▶ [WORK REQUEST]:
The required output is every record, reproduced exactly.

▶ [INPUT]:
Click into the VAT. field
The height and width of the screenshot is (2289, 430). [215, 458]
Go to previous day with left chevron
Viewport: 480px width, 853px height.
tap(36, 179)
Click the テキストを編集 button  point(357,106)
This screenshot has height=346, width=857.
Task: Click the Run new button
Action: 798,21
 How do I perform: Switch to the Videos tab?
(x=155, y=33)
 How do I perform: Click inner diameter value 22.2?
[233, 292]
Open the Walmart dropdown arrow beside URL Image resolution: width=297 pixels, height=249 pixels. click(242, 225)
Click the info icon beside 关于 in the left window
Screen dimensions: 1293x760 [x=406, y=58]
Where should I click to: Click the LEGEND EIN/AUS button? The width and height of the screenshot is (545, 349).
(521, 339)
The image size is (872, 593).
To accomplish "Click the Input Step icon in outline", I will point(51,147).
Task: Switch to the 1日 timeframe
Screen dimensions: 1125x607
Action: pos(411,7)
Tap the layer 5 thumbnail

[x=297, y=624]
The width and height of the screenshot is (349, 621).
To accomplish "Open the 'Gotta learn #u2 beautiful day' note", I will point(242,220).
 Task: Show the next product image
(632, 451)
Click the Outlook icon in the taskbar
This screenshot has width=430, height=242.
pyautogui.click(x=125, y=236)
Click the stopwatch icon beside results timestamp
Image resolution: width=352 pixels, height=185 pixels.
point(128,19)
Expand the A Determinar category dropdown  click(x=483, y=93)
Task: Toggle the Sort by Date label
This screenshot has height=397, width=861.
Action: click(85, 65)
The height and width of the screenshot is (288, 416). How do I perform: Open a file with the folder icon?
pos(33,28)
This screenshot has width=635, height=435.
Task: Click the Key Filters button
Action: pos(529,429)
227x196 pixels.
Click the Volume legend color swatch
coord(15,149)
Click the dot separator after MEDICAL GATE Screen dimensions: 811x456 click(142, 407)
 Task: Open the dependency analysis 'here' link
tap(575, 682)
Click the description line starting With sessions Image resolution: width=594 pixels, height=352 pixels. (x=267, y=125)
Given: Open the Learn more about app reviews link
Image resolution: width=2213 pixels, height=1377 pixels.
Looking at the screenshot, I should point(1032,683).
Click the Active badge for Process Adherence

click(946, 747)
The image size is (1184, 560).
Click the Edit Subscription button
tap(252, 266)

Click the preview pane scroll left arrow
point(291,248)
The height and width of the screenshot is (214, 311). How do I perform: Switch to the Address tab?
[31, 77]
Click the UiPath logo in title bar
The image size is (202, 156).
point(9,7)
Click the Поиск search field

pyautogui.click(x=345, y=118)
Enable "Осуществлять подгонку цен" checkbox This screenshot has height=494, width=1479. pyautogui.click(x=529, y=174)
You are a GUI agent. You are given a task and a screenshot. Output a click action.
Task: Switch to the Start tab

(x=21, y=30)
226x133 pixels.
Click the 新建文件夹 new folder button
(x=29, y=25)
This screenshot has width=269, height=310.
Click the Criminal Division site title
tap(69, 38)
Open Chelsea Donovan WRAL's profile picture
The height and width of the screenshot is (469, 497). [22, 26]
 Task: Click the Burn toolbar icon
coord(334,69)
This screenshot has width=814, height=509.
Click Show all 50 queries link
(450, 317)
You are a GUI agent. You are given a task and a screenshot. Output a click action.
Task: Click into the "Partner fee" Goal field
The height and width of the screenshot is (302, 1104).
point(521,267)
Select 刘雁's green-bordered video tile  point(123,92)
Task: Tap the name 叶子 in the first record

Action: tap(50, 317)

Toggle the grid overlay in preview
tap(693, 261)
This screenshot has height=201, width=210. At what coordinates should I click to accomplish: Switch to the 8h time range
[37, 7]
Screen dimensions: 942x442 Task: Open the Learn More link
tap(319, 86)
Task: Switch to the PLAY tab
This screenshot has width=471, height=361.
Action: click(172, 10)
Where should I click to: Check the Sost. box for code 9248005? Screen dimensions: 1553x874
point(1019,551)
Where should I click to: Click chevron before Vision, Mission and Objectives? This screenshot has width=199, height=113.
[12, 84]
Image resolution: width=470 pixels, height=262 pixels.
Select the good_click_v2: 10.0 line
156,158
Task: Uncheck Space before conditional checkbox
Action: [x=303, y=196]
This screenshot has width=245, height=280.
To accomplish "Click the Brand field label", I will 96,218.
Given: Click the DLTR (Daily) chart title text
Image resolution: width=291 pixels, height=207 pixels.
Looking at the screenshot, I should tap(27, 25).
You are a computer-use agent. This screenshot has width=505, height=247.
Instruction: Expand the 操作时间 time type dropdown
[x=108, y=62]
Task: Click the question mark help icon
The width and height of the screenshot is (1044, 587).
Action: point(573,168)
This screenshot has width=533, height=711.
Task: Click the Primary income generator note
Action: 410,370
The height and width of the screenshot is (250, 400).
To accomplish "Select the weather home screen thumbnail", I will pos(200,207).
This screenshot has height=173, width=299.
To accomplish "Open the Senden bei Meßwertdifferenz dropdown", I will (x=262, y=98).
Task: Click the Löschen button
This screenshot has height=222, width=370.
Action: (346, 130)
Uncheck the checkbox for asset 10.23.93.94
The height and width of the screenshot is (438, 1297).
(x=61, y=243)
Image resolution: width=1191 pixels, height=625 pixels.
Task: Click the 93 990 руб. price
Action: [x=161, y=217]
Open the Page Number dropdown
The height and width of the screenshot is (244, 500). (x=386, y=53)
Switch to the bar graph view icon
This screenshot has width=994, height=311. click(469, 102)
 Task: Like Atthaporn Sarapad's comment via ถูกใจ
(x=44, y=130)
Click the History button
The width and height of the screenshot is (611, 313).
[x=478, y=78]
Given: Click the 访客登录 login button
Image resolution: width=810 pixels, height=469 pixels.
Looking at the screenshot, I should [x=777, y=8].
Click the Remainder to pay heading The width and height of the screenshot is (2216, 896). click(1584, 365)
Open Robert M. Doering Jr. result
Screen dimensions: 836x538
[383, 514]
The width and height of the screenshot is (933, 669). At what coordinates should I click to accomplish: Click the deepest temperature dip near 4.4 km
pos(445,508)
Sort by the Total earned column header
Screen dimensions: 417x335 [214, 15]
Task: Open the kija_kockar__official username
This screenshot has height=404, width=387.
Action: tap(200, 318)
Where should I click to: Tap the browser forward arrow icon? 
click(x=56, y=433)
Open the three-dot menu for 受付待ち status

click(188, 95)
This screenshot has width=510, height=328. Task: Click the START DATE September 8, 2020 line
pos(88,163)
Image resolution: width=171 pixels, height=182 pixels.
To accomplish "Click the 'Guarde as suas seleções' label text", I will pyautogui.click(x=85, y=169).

▶ [YOUR RESPONSE]:
Click into the VAT. field
The height and width of the screenshot is (2289, 430). [215, 458]
Go to previous day with left chevron
Viewport: 480px width, 853px height.
tap(36, 179)
Click the テキストを編集 button  point(357,106)
This screenshot has height=346, width=857.
Task: Click the Run new button
Action: 798,21
 How do I perform: Switch to the Videos tab?
(x=155, y=33)
 How do I perform: Click inner diameter value 22.2?
[233, 292]
Open the Walmart dropdown arrow beside URL Image resolution: width=297 pixels, height=249 pixels. click(242, 225)
Click the info icon beside 关于 in the left window
Screen dimensions: 1293x760 [x=406, y=58]
Where should I click to: Click the LEGEND EIN/AUS button? The width and height of the screenshot is (545, 349).
(521, 339)
The image size is (872, 593).
To accomplish "Click the Input Step icon in outline", I will point(51,147).
Task: Switch to the 1日 timeframe
Screen dimensions: 1125x607
Action: pos(411,7)
Tap the layer 5 thumbnail

[x=297, y=624]
The width and height of the screenshot is (349, 621).
To accomplish "Open the 'Gotta learn #u2 beautiful day' note", I will point(242,220).
 Task: Show the next product image
(632, 451)
Click the Outlook icon in the taskbar
This screenshot has width=430, height=242.
pyautogui.click(x=125, y=236)
Click the stopwatch icon beside results timestamp
Image resolution: width=352 pixels, height=185 pixels.
point(128,19)
Expand the A Determinar category dropdown  click(x=483, y=93)
Task: Toggle the Sort by Date label
This screenshot has height=397, width=861.
Action: click(85, 65)
The height and width of the screenshot is (288, 416). How do I perform: Open a file with the folder icon?
pos(33,28)
This screenshot has width=635, height=435.
Task: Click the Key Filters button
Action: pos(529,429)
227x196 pixels.
Click the Volume legend color swatch
coord(15,149)
Click the dot separator after MEDICAL GATE Screen dimensions: 811x456 click(142, 407)
 Task: Open the dependency analysis 'here' link
tap(575, 682)
Click the description line starting With sessions Image resolution: width=594 pixels, height=352 pixels. (x=267, y=125)
Given: Open the Learn more about app reviews link
Image resolution: width=2213 pixels, height=1377 pixels.
Looking at the screenshot, I should point(1032,683).
Click the Active badge for Process Adherence

click(946, 747)
The image size is (1184, 560).
Click the Edit Subscription button
tap(252, 266)

Click the preview pane scroll left arrow
point(291,248)
The height and width of the screenshot is (214, 311). How do I perform: Switch to the Address tab?
[31, 77]
Click the UiPath logo in title bar
The image size is (202, 156).
point(9,7)
Click the Поиск search field

pyautogui.click(x=345, y=118)
Enable "Осуществлять подгонку цен" checkbox This screenshot has height=494, width=1479. pyautogui.click(x=529, y=174)
You are a GUI agent. You are given a task and a screenshot. Output a click action.
Task: Switch to the Start tab

(x=21, y=30)
226x133 pixels.
Click the 新建文件夹 new folder button
(x=29, y=25)
This screenshot has width=269, height=310.
Click the Criminal Division site title
tap(69, 38)
Open Chelsea Donovan WRAL's profile picture
The height and width of the screenshot is (469, 497). [22, 26]
 Task: Click the Burn toolbar icon
coord(334,69)
This screenshot has width=814, height=509.
Click Show all 50 queries link
(450, 317)
You are a GUI agent. You are given a task and a screenshot. Output a click action.
Task: Click into the "Partner fee" Goal field
The height and width of the screenshot is (302, 1104).
point(521,267)
Select 刘雁's green-bordered video tile  point(123,92)
Task: Tap the name 叶子 in the first record

Action: tap(50, 317)

Toggle the grid overlay in preview
tap(693, 261)
This screenshot has height=201, width=210. At what coordinates should I click to accomplish: Switch to the 8h time range
[37, 7]
Screen dimensions: 942x442 Task: Open the Learn More link
tap(319, 86)
Task: Switch to the PLAY tab
This screenshot has width=471, height=361.
Action: click(172, 10)
Where should I click to: Check the Sost. box for code 9248005? Screen dimensions: 1553x874
point(1019,551)
Where should I click to: Click chevron before Vision, Mission and Objectives? This screenshot has width=199, height=113.
[12, 84]
Image resolution: width=470 pixels, height=262 pixels.
Select the good_click_v2: 10.0 line
156,158
Task: Uncheck Space before conditional checkbox
Action: [x=303, y=196]
This screenshot has width=245, height=280.
To accomplish "Click the Brand field label", I will 96,218.
Given: Click the DLTR (Daily) chart title text
Image resolution: width=291 pixels, height=207 pixels.
Looking at the screenshot, I should tap(27, 25).
You are a computer-use agent. This screenshot has width=505, height=247.
Instruction: Expand the 操作时间 time type dropdown
[x=108, y=62]
Task: Click the question mark help icon
The width and height of the screenshot is (1044, 587).
Action: point(573,168)
This screenshot has width=533, height=711.
Task: Click the Primary income generator note
Action: 410,370
The height and width of the screenshot is (250, 400).
To accomplish "Select the weather home screen thumbnail", I will pos(200,207).
This screenshot has height=173, width=299.
To accomplish "Open the Senden bei Meßwertdifferenz dropdown", I will (x=262, y=98).
Task: Click the Löschen button
This screenshot has height=222, width=370.
Action: (346, 130)
Uncheck the checkbox for asset 10.23.93.94
The height and width of the screenshot is (438, 1297).
(x=61, y=243)
Image resolution: width=1191 pixels, height=625 pixels.
Task: Click the 93 990 руб. price
Action: [x=161, y=217]
Open the Page Number dropdown
The height and width of the screenshot is (244, 500). (x=386, y=53)
Switch to the bar graph view icon
This screenshot has width=994, height=311. click(469, 102)
 Task: Like Atthaporn Sarapad's comment via ถูกใจ
(x=44, y=130)
Click the History button
The width and height of the screenshot is (611, 313).
[x=478, y=78]
Given: Click the 访客登录 login button
Image resolution: width=810 pixels, height=469 pixels.
Looking at the screenshot, I should [x=777, y=8].
Click the Remainder to pay heading The width and height of the screenshot is (2216, 896). click(1584, 365)
Open Robert M. Doering Jr. result
Screen dimensions: 836x538
[383, 514]
The width and height of the screenshot is (933, 669). At what coordinates should I click to accomplish: Click the deepest temperature dip near 4.4 km
pos(445,508)
Sort by the Total earned column header
Screen dimensions: 417x335 [214, 15]
Task: Open the kija_kockar__official username
This screenshot has height=404, width=387.
Action: tap(200, 318)
Where should I click to: Tap the browser forward arrow icon? 
click(x=56, y=433)
Open the three-dot menu for 受付待ち status

click(188, 95)
This screenshot has width=510, height=328. Task: Click the START DATE September 8, 2020 line
pos(88,163)
Image resolution: width=171 pixels, height=182 pixels.
To accomplish "Click the 'Guarde as suas seleções' label text", I will pyautogui.click(x=85, y=169).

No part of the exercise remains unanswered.